**Try it:** Using the data below, count the lines that carry the string "will" and write only the count.

**Stored items:**
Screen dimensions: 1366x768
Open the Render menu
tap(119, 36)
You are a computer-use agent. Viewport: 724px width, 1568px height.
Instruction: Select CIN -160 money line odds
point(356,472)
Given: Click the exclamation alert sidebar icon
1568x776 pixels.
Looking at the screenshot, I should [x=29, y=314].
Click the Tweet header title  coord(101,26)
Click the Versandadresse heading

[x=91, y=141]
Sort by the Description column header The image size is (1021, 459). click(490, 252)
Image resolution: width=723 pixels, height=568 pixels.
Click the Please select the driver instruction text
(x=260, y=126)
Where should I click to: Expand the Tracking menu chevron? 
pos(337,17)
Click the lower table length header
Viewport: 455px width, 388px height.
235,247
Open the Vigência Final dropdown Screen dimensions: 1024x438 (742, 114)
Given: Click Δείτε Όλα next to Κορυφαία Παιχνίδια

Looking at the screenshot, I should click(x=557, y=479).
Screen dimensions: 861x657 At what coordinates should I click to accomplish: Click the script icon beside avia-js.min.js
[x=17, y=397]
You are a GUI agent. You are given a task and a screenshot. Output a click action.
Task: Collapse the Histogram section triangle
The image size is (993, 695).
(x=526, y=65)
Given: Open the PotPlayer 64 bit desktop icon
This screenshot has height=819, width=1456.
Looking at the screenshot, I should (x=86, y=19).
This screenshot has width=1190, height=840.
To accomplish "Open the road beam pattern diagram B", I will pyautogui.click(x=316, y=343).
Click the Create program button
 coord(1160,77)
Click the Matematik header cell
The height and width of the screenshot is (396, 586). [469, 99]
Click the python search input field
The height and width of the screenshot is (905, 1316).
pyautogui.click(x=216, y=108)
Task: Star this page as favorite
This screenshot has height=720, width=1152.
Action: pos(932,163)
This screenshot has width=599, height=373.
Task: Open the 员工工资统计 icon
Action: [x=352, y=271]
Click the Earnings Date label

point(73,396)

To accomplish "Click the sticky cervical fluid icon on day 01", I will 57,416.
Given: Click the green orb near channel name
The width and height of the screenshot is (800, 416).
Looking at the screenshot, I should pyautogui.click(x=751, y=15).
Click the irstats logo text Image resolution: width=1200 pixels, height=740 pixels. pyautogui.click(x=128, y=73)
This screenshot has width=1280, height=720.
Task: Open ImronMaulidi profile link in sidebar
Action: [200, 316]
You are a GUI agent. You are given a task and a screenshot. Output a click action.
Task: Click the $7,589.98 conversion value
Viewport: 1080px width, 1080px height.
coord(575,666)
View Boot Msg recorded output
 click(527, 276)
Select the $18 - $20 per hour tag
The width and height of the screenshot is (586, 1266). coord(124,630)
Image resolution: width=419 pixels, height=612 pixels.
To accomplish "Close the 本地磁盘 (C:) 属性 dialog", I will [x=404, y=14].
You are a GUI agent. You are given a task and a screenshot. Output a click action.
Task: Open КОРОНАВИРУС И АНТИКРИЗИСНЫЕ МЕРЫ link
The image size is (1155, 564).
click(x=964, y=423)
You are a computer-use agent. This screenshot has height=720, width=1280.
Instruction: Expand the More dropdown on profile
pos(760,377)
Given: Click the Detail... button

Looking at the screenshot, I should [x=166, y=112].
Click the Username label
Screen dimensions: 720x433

**Exercise result:** 3